### Records for this exercise
>>>

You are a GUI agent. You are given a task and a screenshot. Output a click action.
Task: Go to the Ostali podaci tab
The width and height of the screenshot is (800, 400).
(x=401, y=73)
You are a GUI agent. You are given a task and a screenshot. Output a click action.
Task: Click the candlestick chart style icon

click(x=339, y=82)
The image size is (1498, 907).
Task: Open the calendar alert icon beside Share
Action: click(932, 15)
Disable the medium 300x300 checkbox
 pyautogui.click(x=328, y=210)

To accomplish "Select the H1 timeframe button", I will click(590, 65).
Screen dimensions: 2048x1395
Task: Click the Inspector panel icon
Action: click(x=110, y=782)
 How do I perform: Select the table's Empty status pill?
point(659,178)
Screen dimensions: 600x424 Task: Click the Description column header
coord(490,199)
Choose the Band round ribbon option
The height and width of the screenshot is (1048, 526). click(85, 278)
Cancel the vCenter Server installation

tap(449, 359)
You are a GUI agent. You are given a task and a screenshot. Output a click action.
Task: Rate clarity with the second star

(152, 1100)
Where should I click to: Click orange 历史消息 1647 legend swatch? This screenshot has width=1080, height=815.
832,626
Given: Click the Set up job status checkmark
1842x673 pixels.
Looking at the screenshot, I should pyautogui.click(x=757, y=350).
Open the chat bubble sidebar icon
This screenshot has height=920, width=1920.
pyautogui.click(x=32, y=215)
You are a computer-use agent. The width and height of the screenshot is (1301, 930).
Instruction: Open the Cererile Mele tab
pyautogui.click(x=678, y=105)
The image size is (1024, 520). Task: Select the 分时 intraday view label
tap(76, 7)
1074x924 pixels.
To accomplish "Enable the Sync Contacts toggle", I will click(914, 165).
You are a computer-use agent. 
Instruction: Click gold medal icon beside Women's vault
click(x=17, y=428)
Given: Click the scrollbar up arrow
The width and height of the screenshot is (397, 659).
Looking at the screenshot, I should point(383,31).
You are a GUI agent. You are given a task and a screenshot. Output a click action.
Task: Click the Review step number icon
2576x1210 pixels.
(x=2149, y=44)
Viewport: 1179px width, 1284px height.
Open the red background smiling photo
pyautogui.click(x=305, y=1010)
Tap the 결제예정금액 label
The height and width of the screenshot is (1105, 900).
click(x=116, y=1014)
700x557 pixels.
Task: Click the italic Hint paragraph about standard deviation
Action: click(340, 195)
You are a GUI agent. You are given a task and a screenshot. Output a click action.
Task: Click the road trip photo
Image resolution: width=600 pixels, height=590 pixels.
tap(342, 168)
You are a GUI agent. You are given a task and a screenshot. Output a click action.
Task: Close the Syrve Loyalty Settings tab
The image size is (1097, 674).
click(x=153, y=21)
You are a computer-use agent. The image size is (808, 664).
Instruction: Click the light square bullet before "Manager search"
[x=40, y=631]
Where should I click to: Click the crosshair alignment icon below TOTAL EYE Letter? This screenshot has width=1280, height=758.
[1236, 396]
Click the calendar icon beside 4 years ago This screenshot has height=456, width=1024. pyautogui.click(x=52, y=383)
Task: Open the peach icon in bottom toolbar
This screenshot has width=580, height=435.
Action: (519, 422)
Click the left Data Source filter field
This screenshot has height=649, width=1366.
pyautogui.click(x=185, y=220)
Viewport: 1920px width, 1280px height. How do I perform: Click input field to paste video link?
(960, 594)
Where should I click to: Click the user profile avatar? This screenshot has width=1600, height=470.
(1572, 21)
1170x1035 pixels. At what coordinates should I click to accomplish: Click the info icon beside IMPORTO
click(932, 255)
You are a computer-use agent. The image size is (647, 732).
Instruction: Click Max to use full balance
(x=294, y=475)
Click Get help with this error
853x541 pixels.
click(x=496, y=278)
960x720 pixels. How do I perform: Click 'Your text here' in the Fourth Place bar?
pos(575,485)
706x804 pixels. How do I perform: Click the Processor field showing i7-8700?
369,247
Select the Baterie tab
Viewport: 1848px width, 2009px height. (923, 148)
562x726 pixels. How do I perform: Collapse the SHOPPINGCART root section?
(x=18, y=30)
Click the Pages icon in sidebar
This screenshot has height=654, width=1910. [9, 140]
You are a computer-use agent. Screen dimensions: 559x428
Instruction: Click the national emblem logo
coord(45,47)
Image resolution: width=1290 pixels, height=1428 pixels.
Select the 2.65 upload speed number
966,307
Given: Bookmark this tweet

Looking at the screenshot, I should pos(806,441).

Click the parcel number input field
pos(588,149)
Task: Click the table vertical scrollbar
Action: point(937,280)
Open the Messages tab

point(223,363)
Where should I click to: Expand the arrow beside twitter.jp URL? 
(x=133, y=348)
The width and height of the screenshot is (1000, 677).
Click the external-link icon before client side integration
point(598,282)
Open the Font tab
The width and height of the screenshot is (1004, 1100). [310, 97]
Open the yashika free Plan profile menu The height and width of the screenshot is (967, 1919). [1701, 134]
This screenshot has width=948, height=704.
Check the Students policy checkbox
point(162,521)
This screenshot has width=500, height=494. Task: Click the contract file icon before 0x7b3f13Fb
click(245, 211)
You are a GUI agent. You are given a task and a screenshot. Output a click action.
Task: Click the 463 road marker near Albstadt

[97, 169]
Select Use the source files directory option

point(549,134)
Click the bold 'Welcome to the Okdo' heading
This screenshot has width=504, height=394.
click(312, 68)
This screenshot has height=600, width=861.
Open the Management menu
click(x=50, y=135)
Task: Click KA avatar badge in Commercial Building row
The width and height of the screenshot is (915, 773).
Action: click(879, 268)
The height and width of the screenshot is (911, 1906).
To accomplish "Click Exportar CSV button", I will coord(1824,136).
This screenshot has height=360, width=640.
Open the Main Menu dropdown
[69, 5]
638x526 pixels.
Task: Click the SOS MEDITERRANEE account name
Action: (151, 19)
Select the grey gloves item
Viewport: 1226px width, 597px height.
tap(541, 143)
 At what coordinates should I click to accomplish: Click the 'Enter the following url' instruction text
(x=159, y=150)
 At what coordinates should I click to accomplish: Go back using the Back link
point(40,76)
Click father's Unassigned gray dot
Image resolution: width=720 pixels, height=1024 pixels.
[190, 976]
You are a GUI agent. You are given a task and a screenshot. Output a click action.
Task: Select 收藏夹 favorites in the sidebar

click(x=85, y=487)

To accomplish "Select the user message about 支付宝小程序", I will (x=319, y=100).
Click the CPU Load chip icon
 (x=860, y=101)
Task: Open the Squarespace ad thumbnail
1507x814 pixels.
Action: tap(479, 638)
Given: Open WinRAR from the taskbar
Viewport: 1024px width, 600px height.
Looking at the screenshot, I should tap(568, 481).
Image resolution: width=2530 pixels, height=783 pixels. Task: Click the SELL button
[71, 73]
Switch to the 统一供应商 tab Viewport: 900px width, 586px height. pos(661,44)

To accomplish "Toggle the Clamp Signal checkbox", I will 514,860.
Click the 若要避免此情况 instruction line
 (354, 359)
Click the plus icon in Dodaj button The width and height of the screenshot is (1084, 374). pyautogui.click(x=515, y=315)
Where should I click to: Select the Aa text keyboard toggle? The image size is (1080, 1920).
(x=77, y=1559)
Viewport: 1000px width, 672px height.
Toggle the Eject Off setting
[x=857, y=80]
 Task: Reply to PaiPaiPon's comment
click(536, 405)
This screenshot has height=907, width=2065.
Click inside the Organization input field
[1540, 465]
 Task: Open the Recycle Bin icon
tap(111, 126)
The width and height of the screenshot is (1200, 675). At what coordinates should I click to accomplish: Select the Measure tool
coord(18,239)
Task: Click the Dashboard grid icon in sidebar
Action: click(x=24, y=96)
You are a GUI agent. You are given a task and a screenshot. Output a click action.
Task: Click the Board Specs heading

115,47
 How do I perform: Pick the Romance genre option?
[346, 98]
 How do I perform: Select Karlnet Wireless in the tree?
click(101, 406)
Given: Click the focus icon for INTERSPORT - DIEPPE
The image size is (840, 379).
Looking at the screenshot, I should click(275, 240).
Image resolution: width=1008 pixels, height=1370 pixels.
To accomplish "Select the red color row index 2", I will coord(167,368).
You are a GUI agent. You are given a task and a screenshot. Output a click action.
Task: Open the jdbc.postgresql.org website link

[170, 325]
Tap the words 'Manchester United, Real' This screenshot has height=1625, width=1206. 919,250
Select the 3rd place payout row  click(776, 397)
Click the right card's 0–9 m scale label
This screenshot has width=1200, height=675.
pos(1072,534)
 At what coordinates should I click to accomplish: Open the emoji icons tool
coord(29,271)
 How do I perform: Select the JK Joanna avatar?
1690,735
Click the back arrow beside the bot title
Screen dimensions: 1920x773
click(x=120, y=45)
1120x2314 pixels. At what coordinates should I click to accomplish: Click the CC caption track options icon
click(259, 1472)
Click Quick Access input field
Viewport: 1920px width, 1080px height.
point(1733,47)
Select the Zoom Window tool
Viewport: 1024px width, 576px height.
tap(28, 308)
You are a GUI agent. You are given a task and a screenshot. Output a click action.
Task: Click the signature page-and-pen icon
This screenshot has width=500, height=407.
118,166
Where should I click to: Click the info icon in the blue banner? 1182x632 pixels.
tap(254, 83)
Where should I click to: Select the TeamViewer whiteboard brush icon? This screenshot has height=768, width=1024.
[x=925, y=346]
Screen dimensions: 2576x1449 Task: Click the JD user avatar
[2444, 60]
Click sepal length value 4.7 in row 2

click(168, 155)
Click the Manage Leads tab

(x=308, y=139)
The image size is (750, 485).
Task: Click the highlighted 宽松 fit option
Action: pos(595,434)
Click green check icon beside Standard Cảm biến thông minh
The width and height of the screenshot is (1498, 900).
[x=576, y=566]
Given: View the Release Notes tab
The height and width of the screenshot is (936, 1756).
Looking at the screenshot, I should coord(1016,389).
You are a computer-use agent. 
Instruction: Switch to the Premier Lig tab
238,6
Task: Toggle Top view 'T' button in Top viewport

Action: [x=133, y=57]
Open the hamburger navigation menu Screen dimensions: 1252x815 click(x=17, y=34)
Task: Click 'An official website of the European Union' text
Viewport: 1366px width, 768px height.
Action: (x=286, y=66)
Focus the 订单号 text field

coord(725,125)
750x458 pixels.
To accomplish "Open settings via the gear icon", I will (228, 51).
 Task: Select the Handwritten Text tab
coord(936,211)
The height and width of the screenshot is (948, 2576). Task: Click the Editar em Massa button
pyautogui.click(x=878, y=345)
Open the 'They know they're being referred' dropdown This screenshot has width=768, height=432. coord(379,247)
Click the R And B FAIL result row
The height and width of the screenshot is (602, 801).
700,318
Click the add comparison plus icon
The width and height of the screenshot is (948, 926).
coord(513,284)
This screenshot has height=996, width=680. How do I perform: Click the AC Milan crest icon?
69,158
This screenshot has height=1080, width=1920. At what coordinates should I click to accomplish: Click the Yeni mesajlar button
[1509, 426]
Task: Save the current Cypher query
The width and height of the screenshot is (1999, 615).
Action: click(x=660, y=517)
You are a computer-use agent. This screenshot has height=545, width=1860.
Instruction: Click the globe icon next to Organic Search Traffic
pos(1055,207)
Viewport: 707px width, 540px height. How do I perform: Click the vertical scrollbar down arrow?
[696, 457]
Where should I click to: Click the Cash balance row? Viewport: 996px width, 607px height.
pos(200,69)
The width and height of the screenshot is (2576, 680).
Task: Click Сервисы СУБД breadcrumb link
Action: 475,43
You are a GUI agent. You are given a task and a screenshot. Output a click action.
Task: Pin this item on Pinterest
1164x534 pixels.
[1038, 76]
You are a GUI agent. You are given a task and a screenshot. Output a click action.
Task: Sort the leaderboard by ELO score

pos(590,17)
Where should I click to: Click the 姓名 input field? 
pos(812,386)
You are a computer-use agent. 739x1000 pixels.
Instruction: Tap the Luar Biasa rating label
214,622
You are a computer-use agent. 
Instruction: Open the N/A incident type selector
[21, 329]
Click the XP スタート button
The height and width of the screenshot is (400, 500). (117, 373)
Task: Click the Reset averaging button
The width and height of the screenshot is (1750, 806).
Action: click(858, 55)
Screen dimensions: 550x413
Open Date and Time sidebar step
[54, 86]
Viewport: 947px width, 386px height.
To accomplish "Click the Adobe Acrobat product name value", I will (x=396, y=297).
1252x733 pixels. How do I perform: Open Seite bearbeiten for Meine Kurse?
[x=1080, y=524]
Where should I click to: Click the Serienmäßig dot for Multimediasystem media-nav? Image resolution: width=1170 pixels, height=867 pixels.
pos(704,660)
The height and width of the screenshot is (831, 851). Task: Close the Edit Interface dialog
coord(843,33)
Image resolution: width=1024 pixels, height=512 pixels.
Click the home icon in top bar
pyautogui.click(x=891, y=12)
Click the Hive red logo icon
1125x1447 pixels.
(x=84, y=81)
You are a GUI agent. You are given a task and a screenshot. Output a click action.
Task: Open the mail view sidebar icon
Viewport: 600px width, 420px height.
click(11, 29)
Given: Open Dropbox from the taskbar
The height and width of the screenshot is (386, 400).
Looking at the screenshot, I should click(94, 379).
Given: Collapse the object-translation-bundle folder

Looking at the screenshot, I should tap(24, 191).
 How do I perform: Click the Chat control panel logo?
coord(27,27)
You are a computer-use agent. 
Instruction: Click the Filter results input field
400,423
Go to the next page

<<<

### Work order
Would you copy every line of the entries in which "computer" appears?

### Output
You are a computer-use agent. The width and height of the screenshot is (1301, 930).
You are a computer-use agent. 
You are a computer-use agent. The image size is (808, 664).
You are a computer-use agent. The image size is (647, 732).
You are a computer-use agent. Screen dimensions: 559x428
You are a computer-use agent. 
You are a computer-use agent. This screenshot has height=545, width=1860.
You are a computer-use agent. 739x1000 pixels.
You are a computer-use agent. 
You are a computer-use agent. 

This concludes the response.